Jim Florio earned the Kennedy family’s “Profile in Courage” award in May of 1993.  About five or so months later, he was voted out of office, losing to Christie Whitman by about 26,000 votes.

Courage in politics doesn’t always win.

Florio, who died Sunday night at 85, earned the award primarily for supporting a measure to ban semi-automatic weapons, or so-called assault rifles.  Curiously, that ban is probably more popular now thanit was almost 30 years ago.

Still, his real problem was not guns, but taxes.

Not only did increasing taxes kick him out of office, albeit narrowly, it changed the media landscape of New Jersey politics.

First, the tax increase.

Some may recall that Florio followed Thomas H. Kean Sr. who left office in January, 1990, as one of the most popular governors ever.

Kean just barely beat Florio in 1981, but in 1985, he won in a landslide.

Upon assuming office, Florio claimed state finances were totally out of whack.

He did make some cuts, but much of what the public saw was a tax increase of $2.8 billion. By any analysis, a new governor sharply increasing taxes is not a very prudent idea.

Not only that, he didn’t exactly sell it very well.

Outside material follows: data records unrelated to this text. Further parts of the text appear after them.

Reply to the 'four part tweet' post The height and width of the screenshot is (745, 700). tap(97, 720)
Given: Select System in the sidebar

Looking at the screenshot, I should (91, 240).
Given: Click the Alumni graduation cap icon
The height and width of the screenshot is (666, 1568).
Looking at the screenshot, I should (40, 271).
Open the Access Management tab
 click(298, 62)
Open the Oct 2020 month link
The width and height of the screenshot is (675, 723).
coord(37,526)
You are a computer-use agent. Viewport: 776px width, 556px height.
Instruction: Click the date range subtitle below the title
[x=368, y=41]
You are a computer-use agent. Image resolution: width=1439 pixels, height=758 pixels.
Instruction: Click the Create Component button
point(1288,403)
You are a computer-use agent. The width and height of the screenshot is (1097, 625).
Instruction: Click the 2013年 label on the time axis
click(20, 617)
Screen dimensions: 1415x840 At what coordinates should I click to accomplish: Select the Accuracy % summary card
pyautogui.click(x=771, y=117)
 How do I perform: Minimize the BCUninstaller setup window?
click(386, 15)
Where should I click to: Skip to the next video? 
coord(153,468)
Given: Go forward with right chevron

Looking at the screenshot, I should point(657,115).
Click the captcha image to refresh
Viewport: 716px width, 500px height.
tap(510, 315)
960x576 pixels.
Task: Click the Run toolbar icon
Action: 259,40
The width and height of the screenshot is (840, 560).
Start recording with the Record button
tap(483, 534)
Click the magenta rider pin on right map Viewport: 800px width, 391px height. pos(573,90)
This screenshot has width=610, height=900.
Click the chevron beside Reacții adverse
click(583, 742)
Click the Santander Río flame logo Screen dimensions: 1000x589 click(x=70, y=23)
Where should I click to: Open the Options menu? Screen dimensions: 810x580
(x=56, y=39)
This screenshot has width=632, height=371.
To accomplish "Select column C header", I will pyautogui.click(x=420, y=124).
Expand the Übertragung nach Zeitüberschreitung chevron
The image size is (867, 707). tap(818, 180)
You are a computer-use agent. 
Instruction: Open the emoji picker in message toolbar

The tax package was approved on a night in late June shortly before the 1990-91 budget was required to be adopted. The hour was late, but Team Florio did little to fully explain what was happening.

What was worse was that the sales tax not only increased, it was expanded to toilet paper. Talk about a public relations disaster.

Now we come to the media.

As many people know, there has never been all that much “New Jersey electronic media.”  North Jersey, by and large, gets its radio and TV from New York City and South Jersey gets it from Philadelphia.

But then there was New Jersey-based 101.5, a relatively new station, with a talk-radio format.

And talk radio was made for taxing toilet paper.

As Eric Scott, the station’s senior political director and anchor, wrote Monday on the station’s website, 101.5 up to then dealt with a lot of fluff  – like asking people their favorite pizza spot or Boardwalk location.

But then a caller complained about the tax increases and a group, “Hands Across New Jersey” was formed. The station soon became a sympathetic sounding board for those wanting to complain about taxes in general and Florio in particular. The station “took off” as Florio went in the other direction.

Soon, signs and bumper stickers reading “Florio Free in ’93” began appearing around the state, especially in Republican areas.

With that backdrop, it’s kind of unbelievable that Florio came so close to winning reelection. He did, you see, eventually explain why he did what he did.

Some may recall that Florio actually tried a comeback of sorts. In 2000, he ran for the U.S Senate.

In fact, he was initially ahead in the polls. But then Jon Corzine entered the race and with literally millions to spend on his own campaign, Florio’s candidacy faded quickly. That was a shame; Floriowas a very good congressman before becoming governor.

He was instrumental in passing the federal Superfund Law, which quite obviously, is of paramount importance to New Jersey.

He probably would have been a pretty good senator.

As for 101.5, it remains a powerful, mostly conservative, voice on the state’s political scene.

Consider that another achievement for Jim Florio.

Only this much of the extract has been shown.